Sunday, February 20, 2011

Speech to Text using Java

Is there out any utility, preferable command line that allows you to input an audio file and output a text file? Moreover, is there such a thing packaged as a library that developers can use? And yet again another technical requirement, is there something like it written on Java or another high level language? And as if it was not enough I want it for free. More than three years back I was looking for such a solution and I could not find something that works out of the box. If you try searching for something like this you will probably find the sphinx-4 project, a speech recognizer entirely written in Java. I spent a lot of time trying to understand the underlying basis of speech recognition and how it works, what are the roles of Language Models, Vocabularies, Acoustic Models, etc and not very few hours trying to make the whole thing work. I was successful in making it recognize isolated digits but what I wanted was general speech recognition that could deal with continuous speech, large vocabulary and complex grammar models. So I tried making it work for this scenario but I was unsuccessful, and for some of those models with larger vocabularies the system was very slow and I couldn't get much help with the documentation and available examples on the web. Without coming up with more excuses for my failed attempt I decided to take a different approach.

Surfing for other possible solutions I found some documentation for speech recognition engines from private companies that usually ship their products with a developer's API, big companies like IBM or Nuance. They would usually implement an interface known as SAPI (Speech Application Programming Interface) developed by Microsoft to provide speech recognition capabilities to Windows applications. In the same lines there is a JSAPI specification for the Java programming language. Microsoft not only developed the SAPI specification but also includes his own speech recognizer with some versions of the Windows operating system. So I downloaded the SAPI Software Development Kit and wrote a simple command line utility that reads a raw audio wav file and outputs a text file with the transcription of what was said in the audio file. Results were not great, especially because the recognition engine is not very speaker independent and some audio files that I tried had noise/music in the background.

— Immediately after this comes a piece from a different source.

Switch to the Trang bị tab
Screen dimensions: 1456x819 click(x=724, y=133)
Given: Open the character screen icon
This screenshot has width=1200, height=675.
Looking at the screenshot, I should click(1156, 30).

The results of this hacking activity went beyond modifying one of their code examples to write this command line utility but I also wrote a JNI  (Java Native Interface) interface to use the recognition engine from Java, although I have to stress I did it more as a practicing exercise because I'm still limited to read only from a wav file. Of course this will only work on Windows but portability is something you will have to give up for this time if you want all those things that I mentioned at the beginning of this post. I'm including a link here with the command line utility with source code and the Java interface and one example of usage of the interface using Java.

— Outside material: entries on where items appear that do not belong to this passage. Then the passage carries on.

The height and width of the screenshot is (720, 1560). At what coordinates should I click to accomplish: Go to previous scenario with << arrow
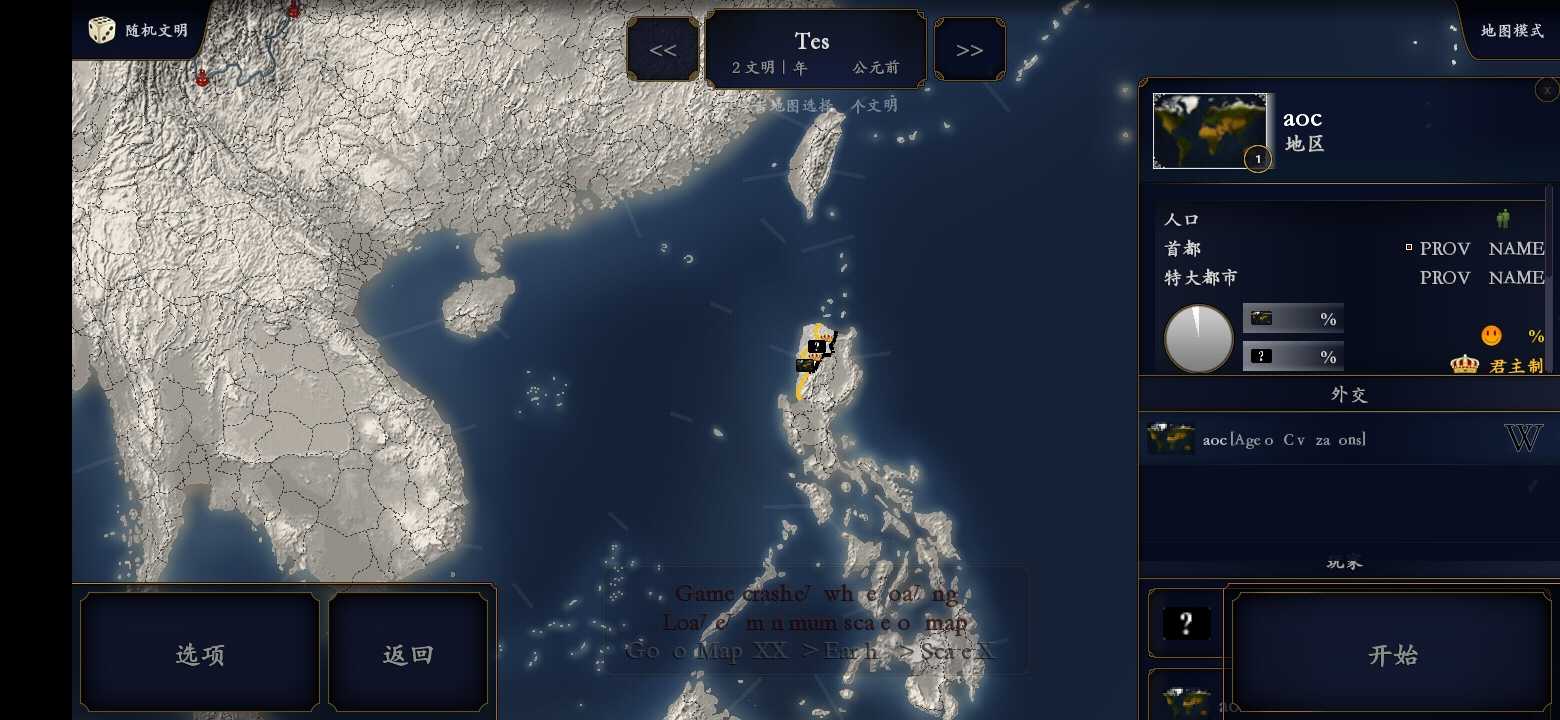pos(662,50)
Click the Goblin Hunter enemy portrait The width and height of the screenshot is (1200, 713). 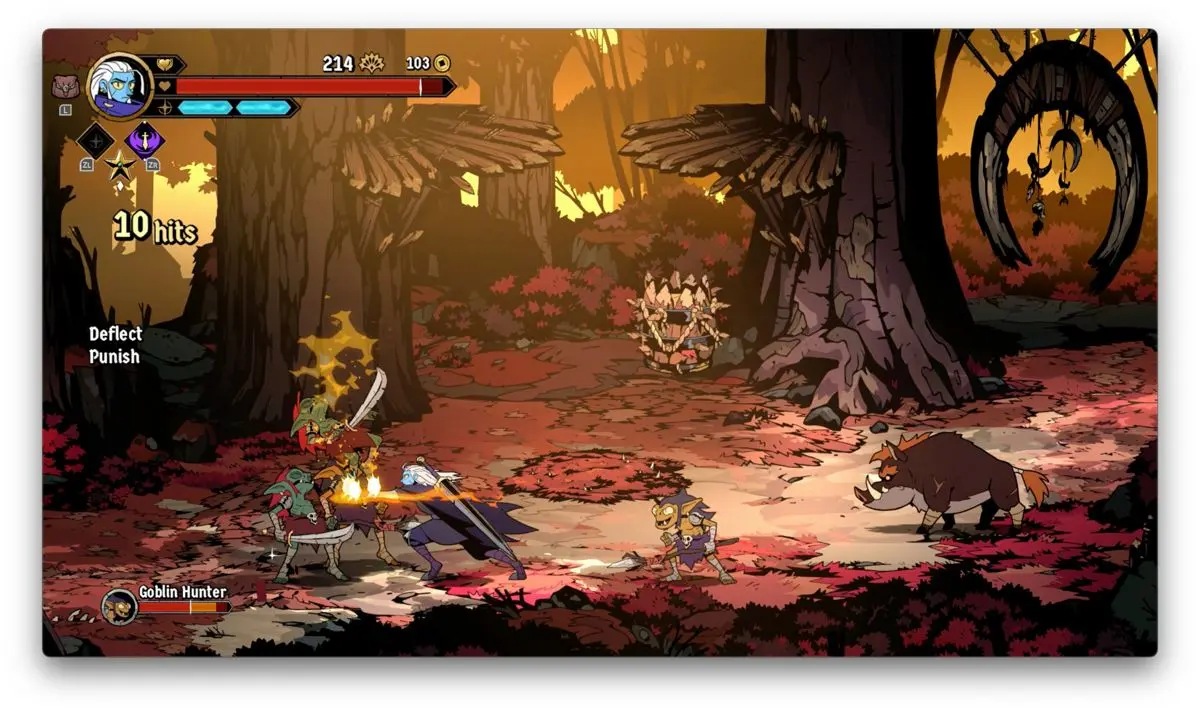119,606
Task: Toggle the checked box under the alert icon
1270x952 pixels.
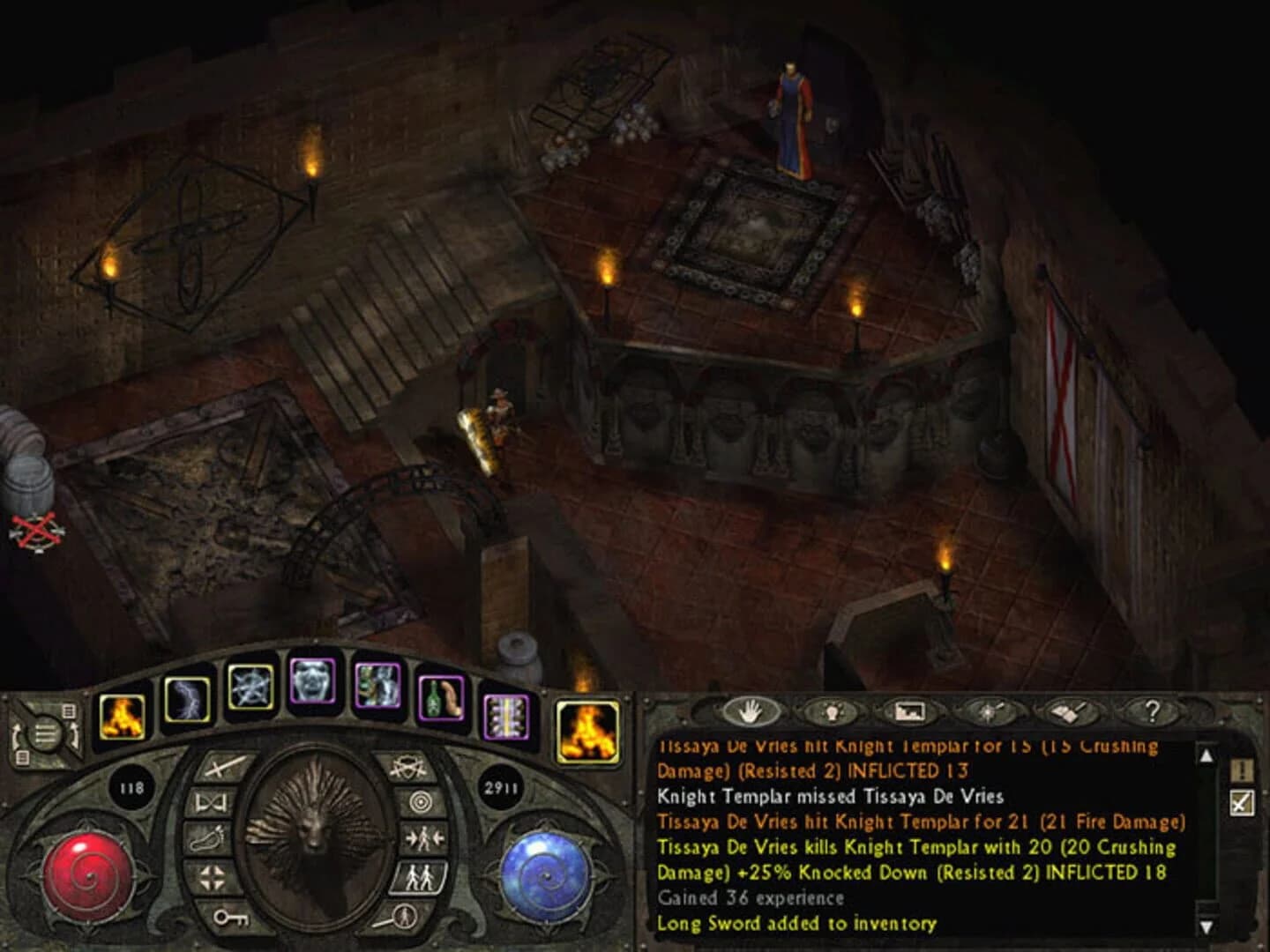Action: (x=1241, y=805)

One limitation of those tools will also be that the wav file must be a PCM raw audio file with 22KHz frequency, 16 bit per sample and stereo sound. For this purpose I recommend using some nice command line utility to do the job: You can use SoX, an open source library and command line tool to change any of those parameters from the wav audio file. Also it would be great if you could input mp3 files or even video files. The problem with mp3 is that there are not so many solutions for conversion out of the box due to patents. You will have to download and compile LAME and integrate this encoder with SoX in order to get SoX to convert raw PCM wav files to mp3 encoded files. For video files the best solution is to use mplayer from the command line using mplayer -vo null -ao pcm:file=%FILE_PATH%. This will extract the audio from the video file.

Getting to hack with audio and video formats and speech recognition development was an interesting experience, this also exposed me to other higher level technologies like VoiceXML and later I had the chance to meet one of the developers of Firevox, a Firefox extension that focus on accessibility. Coincidentially a research project here at Stony Brook also does accesibility using voice technologies: HearSay.
This book  about the history of vocoders
is titled: "How to wreck a nice beach"
a phrase commonly used as example of
the difficulty of speech recognition,
because it sounds like: "How to recognize speech"